Exercise task – Extract the records from the line containing "Where should I click to: Click the identity" through the line containing "[x=113, y=648]", inclusive, and copy them verbatim. Leave out the pictures.

Data for this exercise –

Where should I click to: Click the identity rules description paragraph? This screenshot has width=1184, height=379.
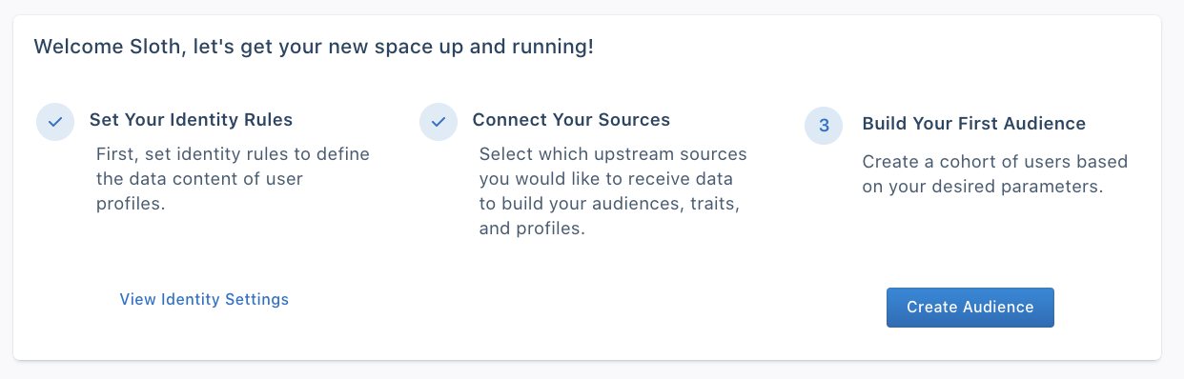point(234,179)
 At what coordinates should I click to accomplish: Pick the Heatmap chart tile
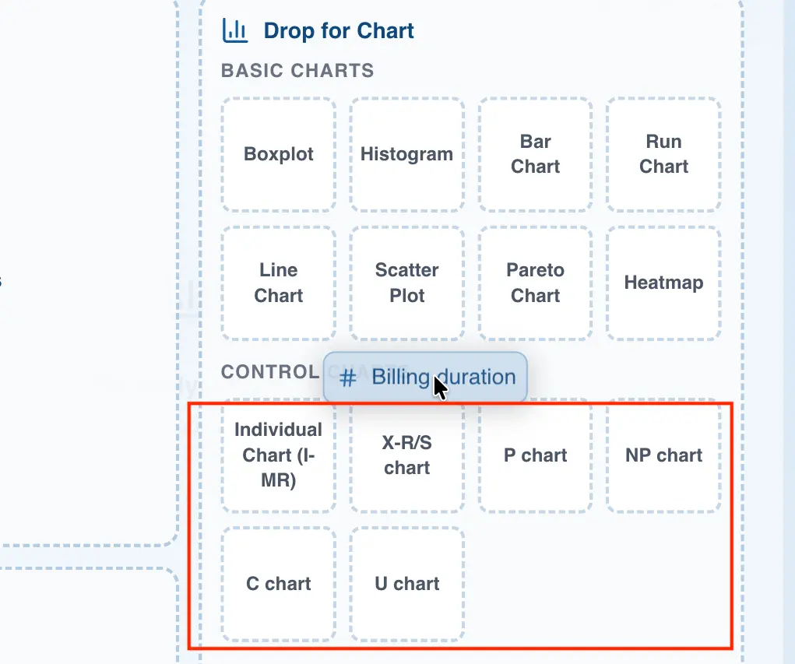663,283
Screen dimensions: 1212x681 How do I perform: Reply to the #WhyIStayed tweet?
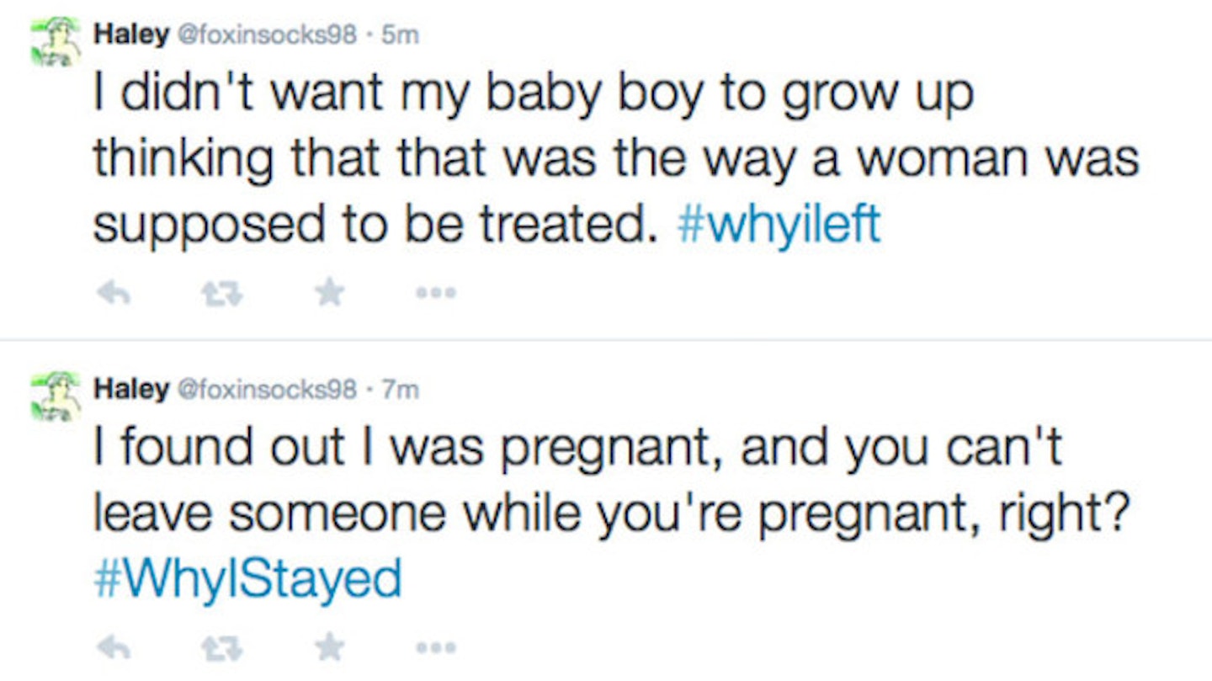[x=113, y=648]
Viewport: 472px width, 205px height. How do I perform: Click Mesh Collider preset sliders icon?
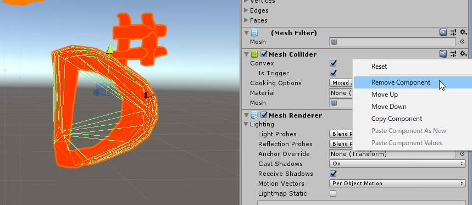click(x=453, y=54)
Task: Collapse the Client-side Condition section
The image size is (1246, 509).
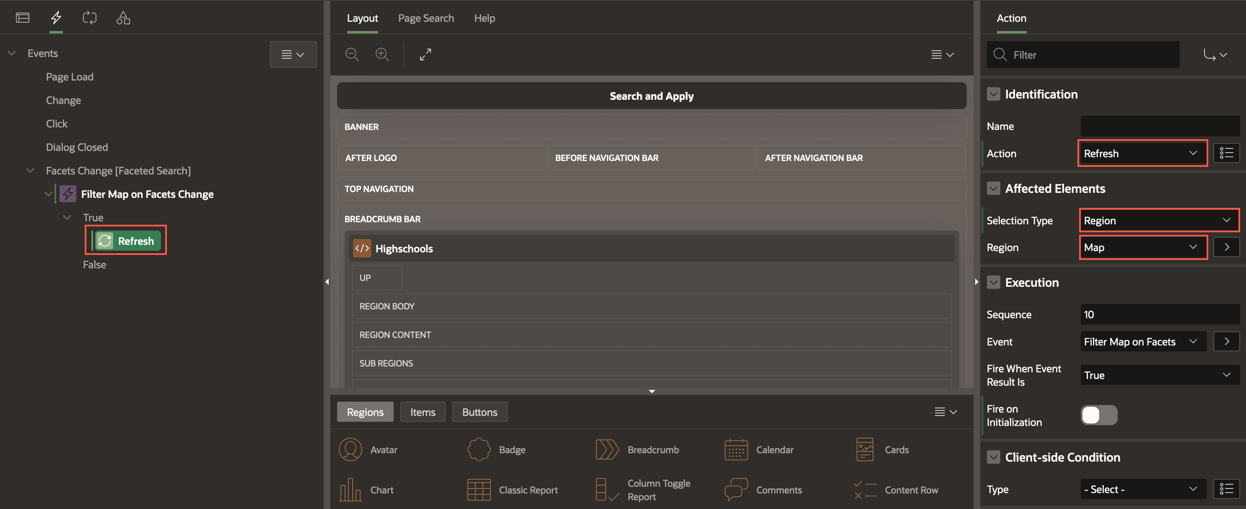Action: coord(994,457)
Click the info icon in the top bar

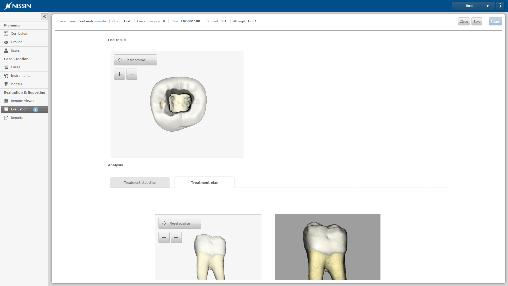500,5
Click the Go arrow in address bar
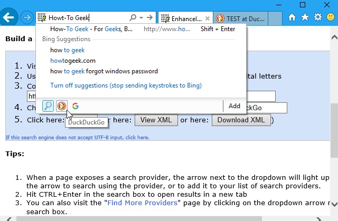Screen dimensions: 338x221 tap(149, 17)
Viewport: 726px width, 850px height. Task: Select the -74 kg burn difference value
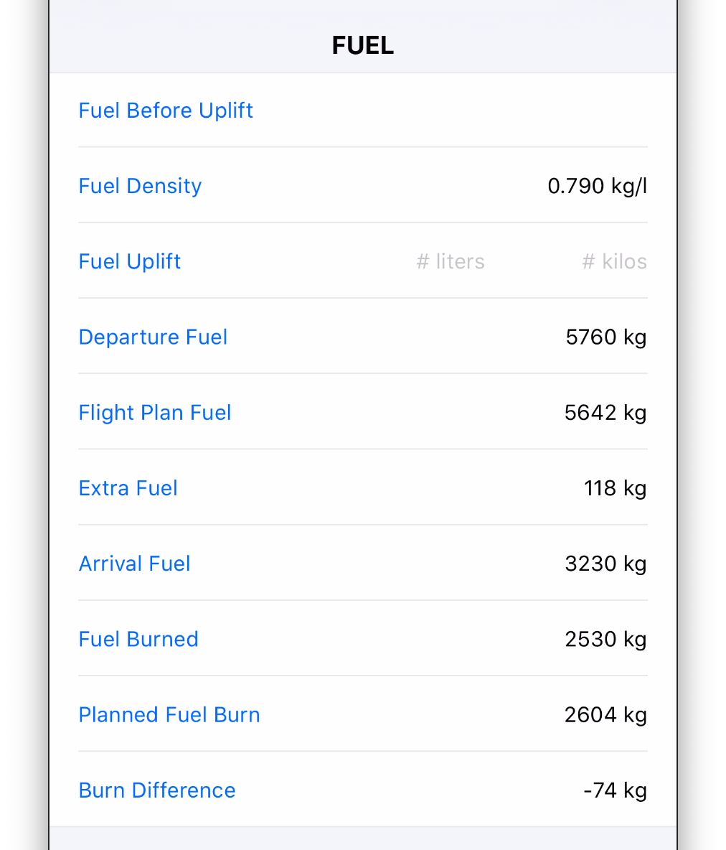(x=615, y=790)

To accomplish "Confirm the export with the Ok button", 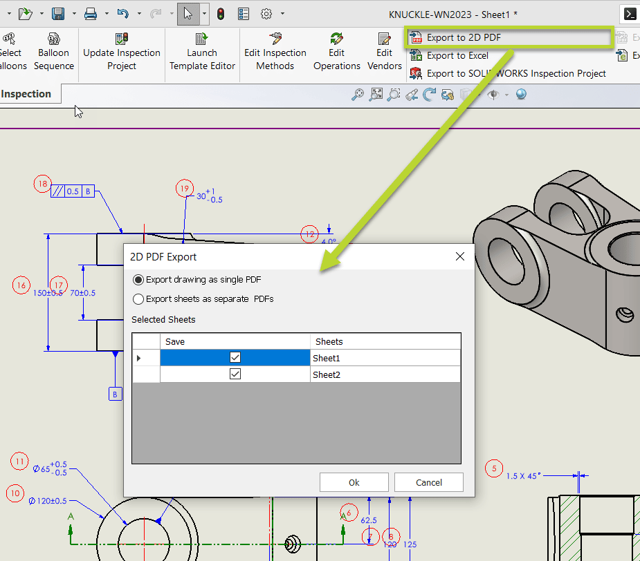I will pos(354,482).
...
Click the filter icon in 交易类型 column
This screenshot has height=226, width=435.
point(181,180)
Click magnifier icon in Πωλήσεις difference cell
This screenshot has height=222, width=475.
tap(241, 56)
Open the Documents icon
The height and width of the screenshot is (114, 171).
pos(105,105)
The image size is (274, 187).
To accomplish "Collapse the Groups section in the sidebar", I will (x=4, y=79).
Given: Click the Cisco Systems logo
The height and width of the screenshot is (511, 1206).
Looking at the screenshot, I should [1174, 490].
--
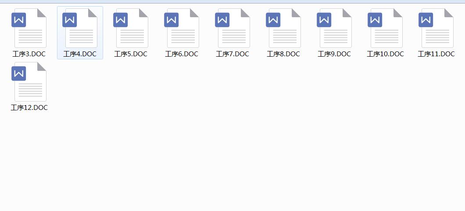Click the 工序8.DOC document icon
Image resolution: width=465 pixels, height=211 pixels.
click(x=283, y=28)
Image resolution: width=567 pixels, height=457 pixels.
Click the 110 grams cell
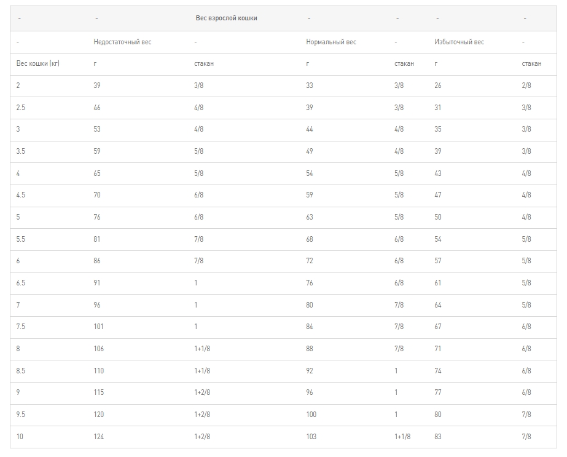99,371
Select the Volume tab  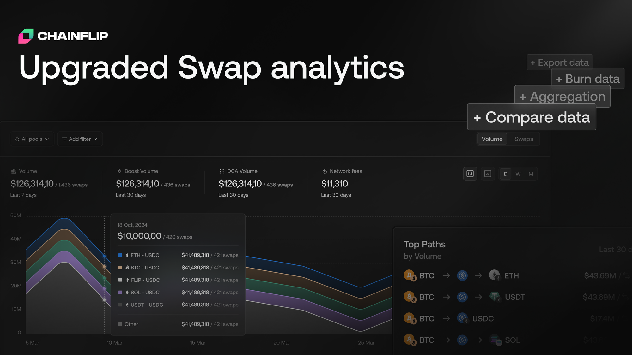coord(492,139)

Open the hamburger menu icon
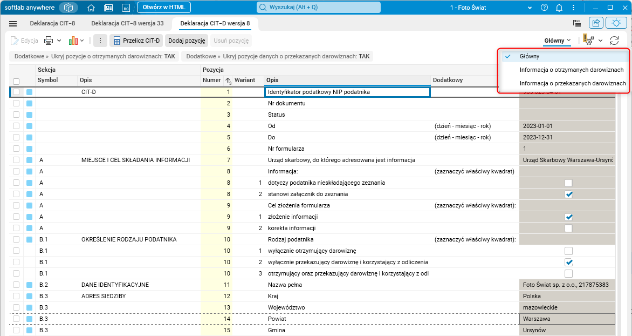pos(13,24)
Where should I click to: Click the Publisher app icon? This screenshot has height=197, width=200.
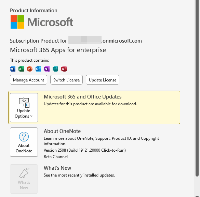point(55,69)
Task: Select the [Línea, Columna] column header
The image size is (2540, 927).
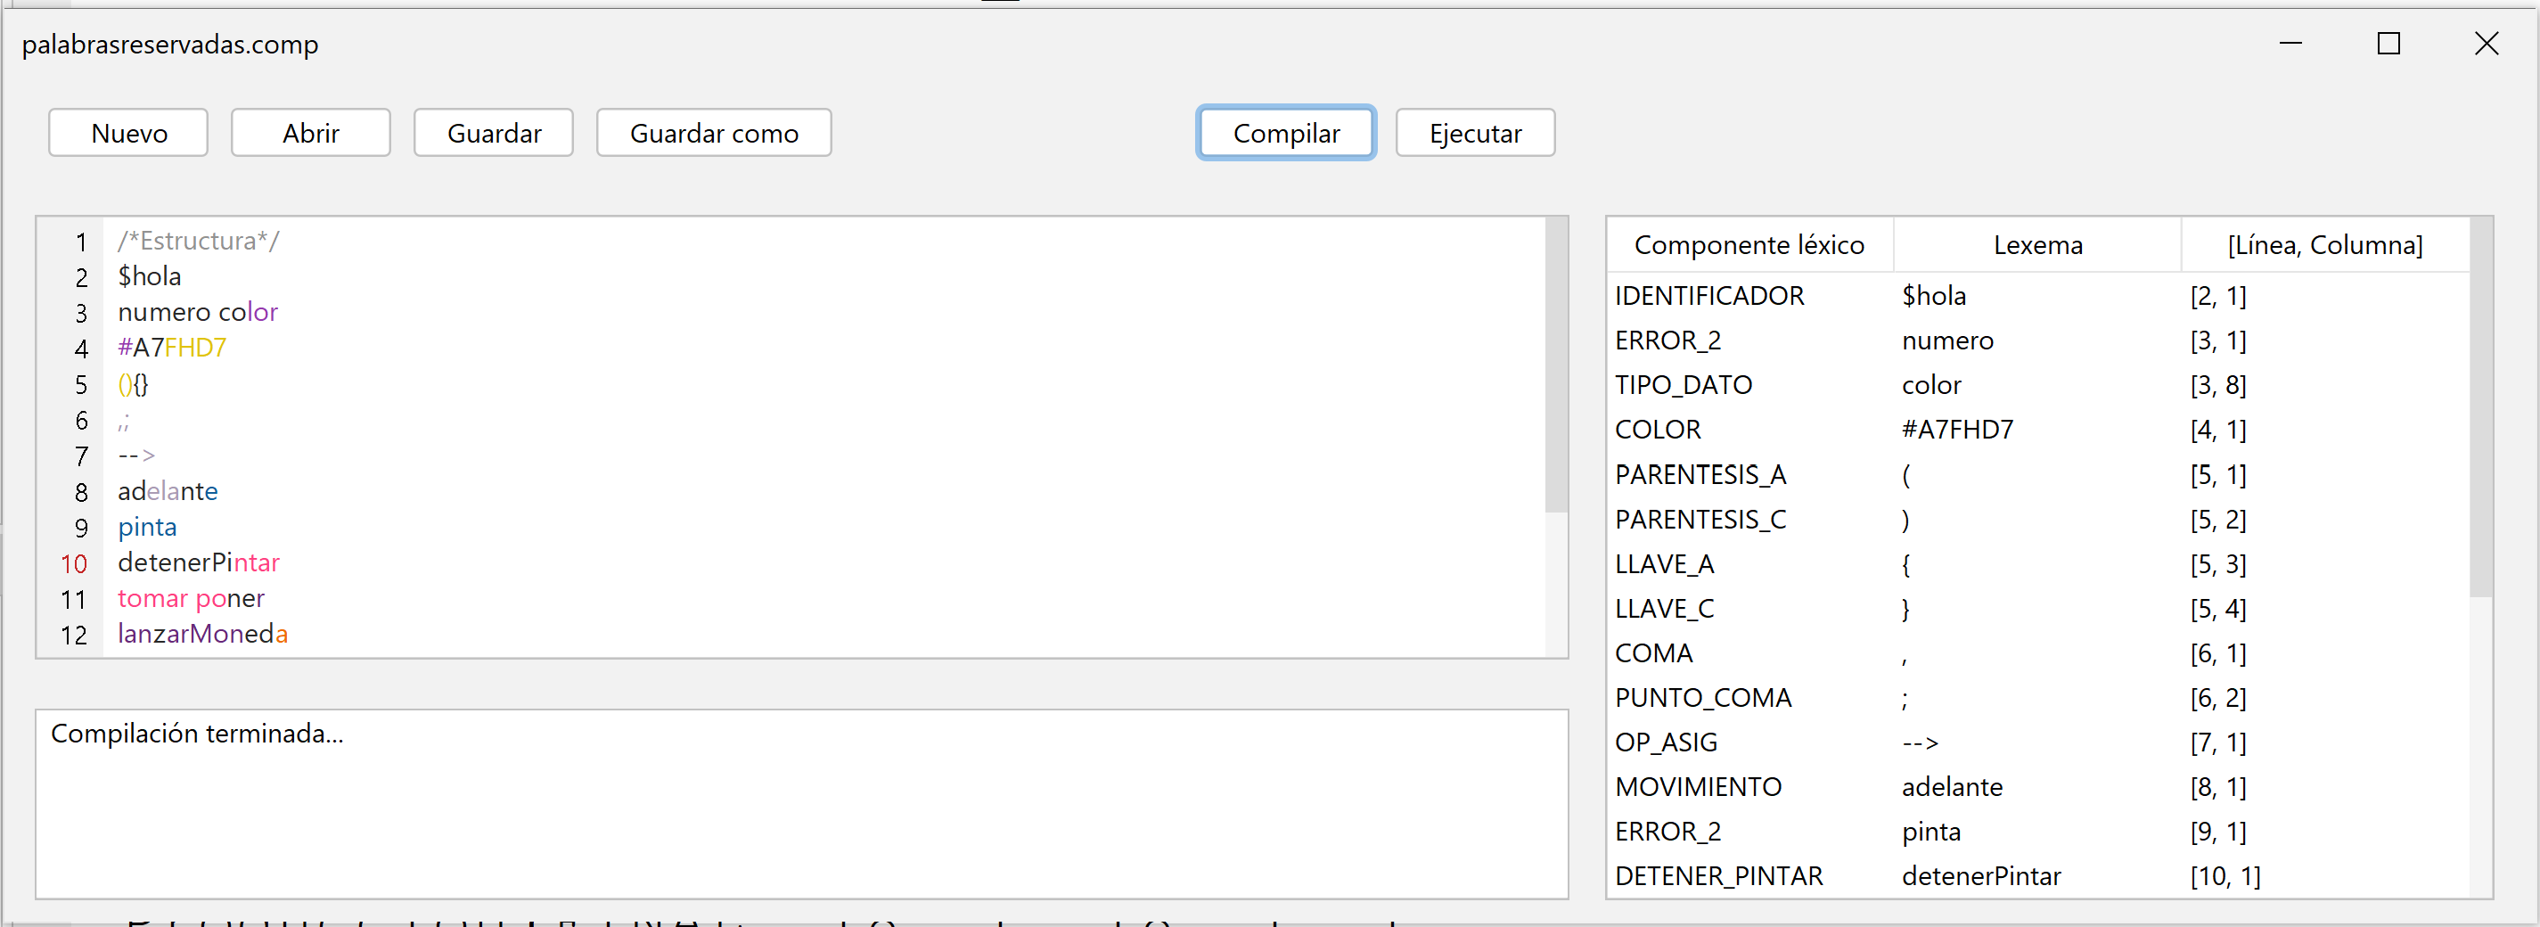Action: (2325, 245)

Answer for the task –
Where should I click to: Click the identity rules description paragraph? This screenshot has width=1184, height=379.
point(234,179)
 At what coordinates should I click to accomplish: Pick the Heatmap chart tile
663,283
Screen dimensions: 1212x681 How do I perform: Reply to the #WhyIStayed tweet?
[x=113, y=648]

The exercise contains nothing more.